Narrative Subsumption

At the present moment, there's a bunch of lengthy discussions going on in various places over how Rebecca Watson noted very publicly that being propositioned in an elevator at 04h00 was an indication of the kind of behavior that discourages women from showing up at atheist conferences, and these discussions are full of the usual total gibbering failure of communication one might expect.

What occurs to me is that much of the process failure, the thing that keeps communication from happening, is that most of those involved are presenting the events as narrative, but by no means the same narrative.  It's a contest to see whose narrative wins, what becomes the accepted story describing the events, and, well, this has a bunch of drawbacks.

First off, events don't form narratives; brains form narratives, and the process must be thought of as lossy compression, because every time someone studies it, they find it's plenty lossy.  ("this is an instance of common pattern, isn't it?  Oh look, there go the inconvenient details..." saith the narrativizing brain.)

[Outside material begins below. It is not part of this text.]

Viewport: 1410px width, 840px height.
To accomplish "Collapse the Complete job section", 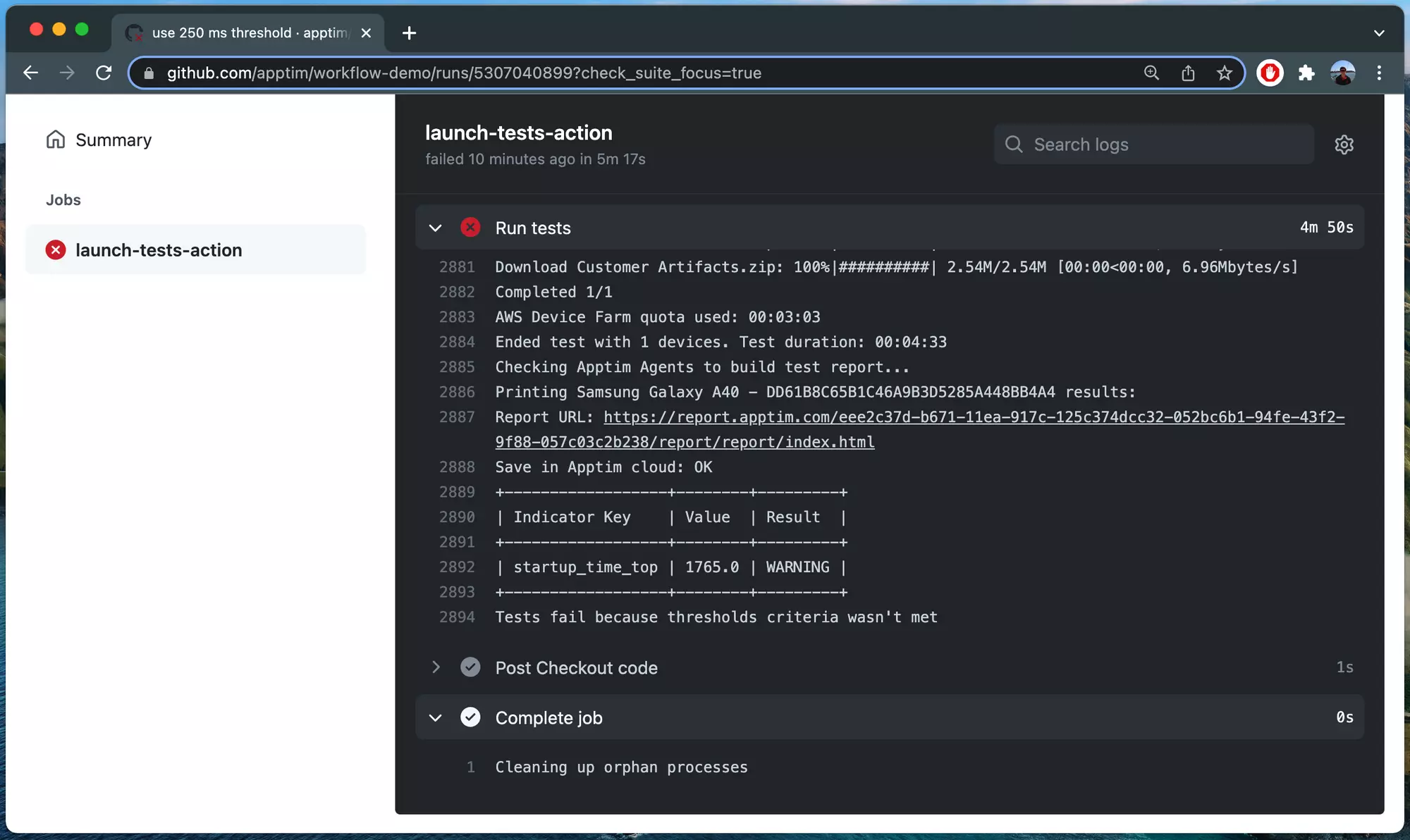I will tap(436, 717).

Secondly, narrative implies moral judgement; you can't even get to a utilitarian metric, you get to a sort of "what kind of story is this, that such an event would be found therein?" filter, and the discussion, rather than being about events, or even the kind of pattern represented by the events, starts being about the kind of perception appropriate to the kind of story that is said to contain and describe the events, and things have promptly gone too meta to have an actual conversation about. (At least not without a very large common body of terminology already being established.)

Thirdly, and I think most importantly, narrative subsumption is a way to construct hierarchy.  It's a conflict over whose reality map, whose pattern of perception, is considered right, and inescapably about how everyone else's, or every other story, is wrong.  This can be effective (he says, pointing to five thousand years of kings and emperors establishing political legitimacy through connection with official, god-sanctioned narratives describing ideals for society, human behavior, and individual persons) if the goal is to produce conformance to a fixed pattern of authority, but it is an active, ongoing barrier to co-operating in groups, especially flexible groups with situational organization.  (That is, you don't expect a fixed hierarchy to produce people who can handle all the problems; you grant authority relative to skill and past results at solving similar kinds of problem/doing this presently relevant kind of work.)

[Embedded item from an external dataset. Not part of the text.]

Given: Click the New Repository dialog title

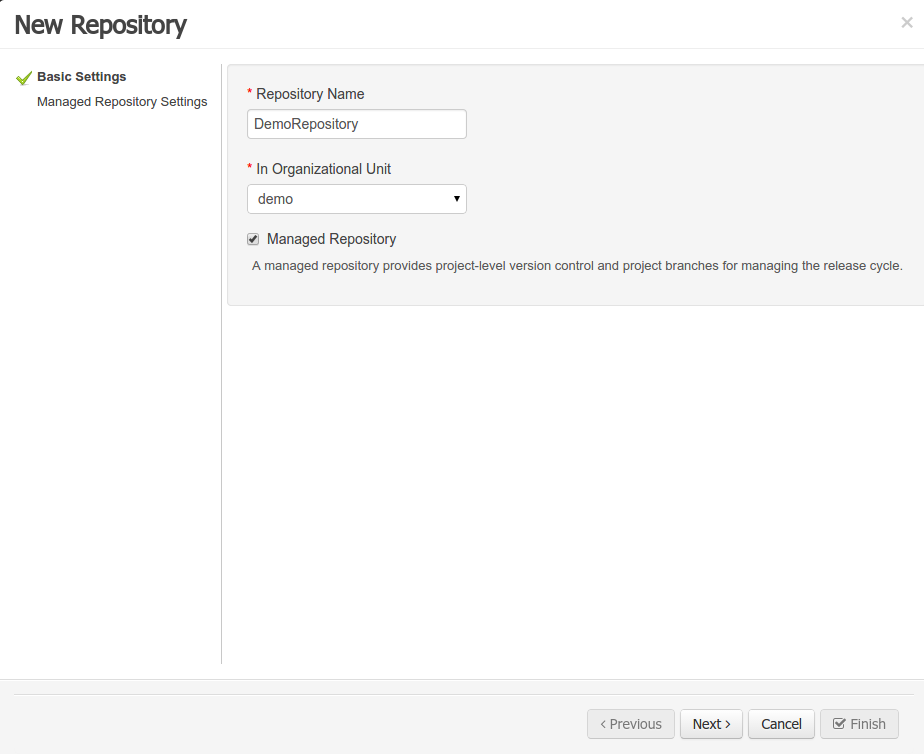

So, really, actually co-operating in groups—collaborative effort to solve problems—requires something other than a fixed hierarchy. (Just for starters, you probably don't know what the problem really is when you start.  You're going to have to change the people (which people, or what the know how to do) involved in order to actually succeed.)  But narrative subsumption—you must agree with me that this is the right way to tell the story—will only give you a hierarchy, so it won't solve the problem.

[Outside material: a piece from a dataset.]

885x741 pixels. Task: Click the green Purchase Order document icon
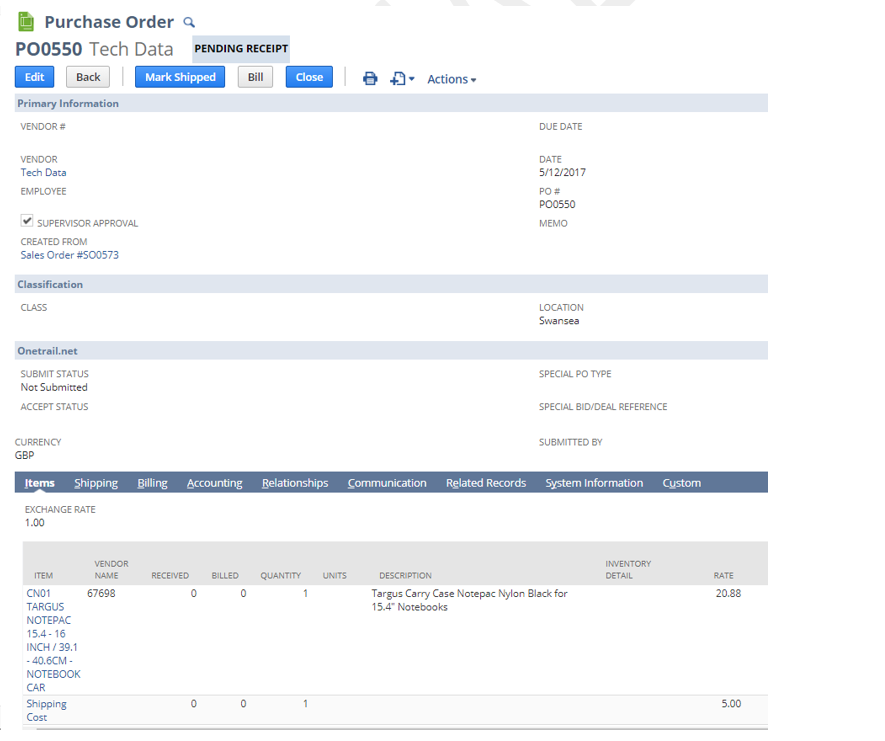(26, 22)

So, generally, don't do that.


jennie said...

I think I see what you're saying, but I'm not sure what to do about it. From what I've read of the kerfuffle, one party said "This happened. It made me feel this way. It was an unpleasant thing. Don't do this sort of unpleasant thing."

So there's one narrative, yes? That this thing was unpleasant ("creepy"), Moral: this thing is not a thing that people should do (if they want certain results).

Another party said "It was a harmless thing. You are overreacting."

And that's another narrative, yes? That the thing that happened was not a creepy thing. Moral: that individuals should indeed do that thing and things like that thing, and that if no actual physical harm ensues it's all good.

And then a bunch of stuff happened and people reacted. And, interestingly, the folk tradition happened to both the incidental Ur-narrative (which isn't the real Ur-narrative. People wouldn't have reacted with quite so much vehemence if this story had not been told many times before, I don't think.), and to the response narrative.

What I'm not sure is where and why the discussion turned from "This is a series of events and here's what they meant to me. Please consider this in your future actions," to "My story is the only story." And not being sure where and why, I'm not sure how the teller (or any other teller) can forstall this in the future, so that actual communication can happen.

Graydon said...

I have no very good idea what to do about it; I think it's a major cultural shift sort of issue, and that there probably isn't a single thing to do as a result.

So far as I can tell, there's the feminist axiom set that says "the default answer is NO; unless and until she communicates specifically to you in a sustained and unambiguous way that she's interested in you That Way, the answer is a flat, unambiguous, uncontexted no", and the patriarchal axiom set that says "the default answer is yes, with exceptions".

Most of the folks reacting to Watson seem to be having a moral (="most basic question - Am I good?") reaction to being told that they're doing something bad (by holding an axiom that the default answer is "yes, with exceptions"; that really is bad) by either denying the validity of the feminist axiom or invoking rules of social politeness ("how dare you say such a thing!" vs "it's factual, it needs no defense"). There are some layers of privilege management failure on top of that, but I think that's what's really going on and why there's such passionate intensity about the axiom that the default answer is "yes, with exceptions"; having to give that up means acknowledging you're a bad person, or it means the even tougher task of adopting a non-moralistic ethical framework.